A novel cell-autonomous role for β-adrenergic receptor signaling in osteoclasts - The sympathetic nervous system (SNS) is an important regulator of bone, and may contribute to bone
pathology during aging. SNS activity is also heightened in post-menopausal women, causing reduced bone
formation by osteoblasts and increased bone resorption by osteoclasts, which leads to bone loss. Large meta-
analyses, osteoporosis cohort studies (preliminary data from co-I Dr. Lary) and new prospective trials,
consistently show that β-adrenergic receptor (βAR) antagonists (i.e. β-blockers) are associated with reduced
fracture risk, increased bone mineral density (BMD), and reduced bone resorption. However, mechanistic
studies have focused largely on the osteoblast as the target of SNS activity. Humans and mice have three
βARs: β1AR, β2AR and β3AR. The gene encoding β2AR (Adrb2) is highly expressed in bone, which also
expresses lower levels of Adrb1, but does not express Adrb3. In mice, Adrb2 deletion in osteoblasts improves
bone formation and prevents receptor activator of nuclear factor-kappa B ligand (RANKL)-mediated osteoclast
recruitment after stimulation with a β-agonist. In humans, β1-selective β-blockers are used most often, but their
selectivity is not absolute, and many still bind β2AR. Propranolol, a non-selective β-blocker, increases BMD in
the majority of preclinical studies. Results from our laboratory show that propranolol can limit bone resorption
directly in vitro, and in vivo without changing RANKL levels. This is in contrast to the established dogma that
osteoblast expression of β2AR regulates osteoclasts only indirectly via RANKL. Our proposed work will resolve
the outstanding mechanistic questions of how β1AR and β2AR directly influence osteoclast differentiation and
what their contributions are to age- and SNS-related bone loss. We propose a novel hypothesis that βAR
signaling in osteoclasts promotes differentiation and resorption and contributes to bone loss in vivo. To fully
characterize βAR receptor subtypes and novel signaling mechanisms in osteoclasts, and to determine the
contribution of βAR subtypes to in vivo phenotypes of bone density and bone remodeling, we propose a
combination of genetic and pharmacologic in vivo and in vitro approaches in the following Specific Aims.

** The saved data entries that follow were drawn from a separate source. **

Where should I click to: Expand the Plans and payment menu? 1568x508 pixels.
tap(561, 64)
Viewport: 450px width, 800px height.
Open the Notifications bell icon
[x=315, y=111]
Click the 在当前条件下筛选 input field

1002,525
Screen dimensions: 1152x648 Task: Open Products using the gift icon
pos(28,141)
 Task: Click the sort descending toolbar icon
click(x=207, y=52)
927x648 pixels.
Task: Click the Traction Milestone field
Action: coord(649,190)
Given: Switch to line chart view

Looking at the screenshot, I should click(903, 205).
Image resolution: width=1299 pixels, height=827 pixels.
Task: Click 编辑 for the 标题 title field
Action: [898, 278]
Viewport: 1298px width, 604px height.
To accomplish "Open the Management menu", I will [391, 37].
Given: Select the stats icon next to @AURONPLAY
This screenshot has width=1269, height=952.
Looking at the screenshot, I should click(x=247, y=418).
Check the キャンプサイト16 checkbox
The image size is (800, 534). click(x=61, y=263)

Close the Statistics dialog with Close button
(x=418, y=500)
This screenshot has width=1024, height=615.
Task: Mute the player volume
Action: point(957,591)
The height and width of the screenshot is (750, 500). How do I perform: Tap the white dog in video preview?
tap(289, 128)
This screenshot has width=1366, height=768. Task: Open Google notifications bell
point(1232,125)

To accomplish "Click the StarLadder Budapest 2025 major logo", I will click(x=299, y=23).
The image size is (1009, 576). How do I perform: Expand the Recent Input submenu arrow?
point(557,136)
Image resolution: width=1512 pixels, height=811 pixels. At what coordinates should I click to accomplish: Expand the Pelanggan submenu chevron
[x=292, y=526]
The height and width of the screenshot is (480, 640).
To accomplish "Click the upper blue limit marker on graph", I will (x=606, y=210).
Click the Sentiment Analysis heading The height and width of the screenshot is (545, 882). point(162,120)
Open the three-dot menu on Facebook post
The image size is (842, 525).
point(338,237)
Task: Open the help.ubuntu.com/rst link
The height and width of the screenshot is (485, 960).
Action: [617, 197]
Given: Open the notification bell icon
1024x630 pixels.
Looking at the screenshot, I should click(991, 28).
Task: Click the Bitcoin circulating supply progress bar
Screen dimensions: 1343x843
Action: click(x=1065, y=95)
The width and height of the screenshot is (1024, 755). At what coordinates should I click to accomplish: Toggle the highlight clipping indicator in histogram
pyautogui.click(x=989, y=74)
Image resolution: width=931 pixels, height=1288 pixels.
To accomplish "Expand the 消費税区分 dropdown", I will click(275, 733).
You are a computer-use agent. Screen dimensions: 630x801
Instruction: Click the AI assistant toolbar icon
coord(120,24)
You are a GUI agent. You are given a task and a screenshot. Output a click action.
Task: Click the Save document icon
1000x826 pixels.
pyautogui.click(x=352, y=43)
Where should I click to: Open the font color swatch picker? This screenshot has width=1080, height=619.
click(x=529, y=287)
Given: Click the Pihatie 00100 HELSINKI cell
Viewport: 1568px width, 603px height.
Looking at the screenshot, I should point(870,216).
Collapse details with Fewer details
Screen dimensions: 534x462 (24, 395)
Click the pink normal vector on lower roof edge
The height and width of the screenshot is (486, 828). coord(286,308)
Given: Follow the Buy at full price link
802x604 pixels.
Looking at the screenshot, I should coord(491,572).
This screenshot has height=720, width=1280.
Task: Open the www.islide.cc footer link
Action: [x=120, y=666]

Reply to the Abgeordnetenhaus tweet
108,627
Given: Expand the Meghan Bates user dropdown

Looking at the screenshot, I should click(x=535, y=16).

Specific Aim 1: We will identify signaling mechanisms activated by specific βARs in osteoclasts. We expect
that we will identify novel and established target pathways to test in vivo for efficacy in modulating bone
resorption. Specific Aim 2: We will test the relative contributions of osteoclast β1AR and β2AR to SNS-
mediated and aging-related bone loss in vivo. The SNS has been implicated in osteoporosis, but the role of
βARs in osteoclasts has never been investigated in this condition. We hypothesize that both deletion of β1AR
and β2AR, specifically in the osteoclasts, will attenuate βAR agonist-induced and aging-related bone loss in
mice. Our work will provide a more complete understanding of the role of SNS signaling in age-related bone
loss in vivo, and will lead to studies targeting specific osteoclast βARs and downstream signaling pathways for
treatment of bone diseases.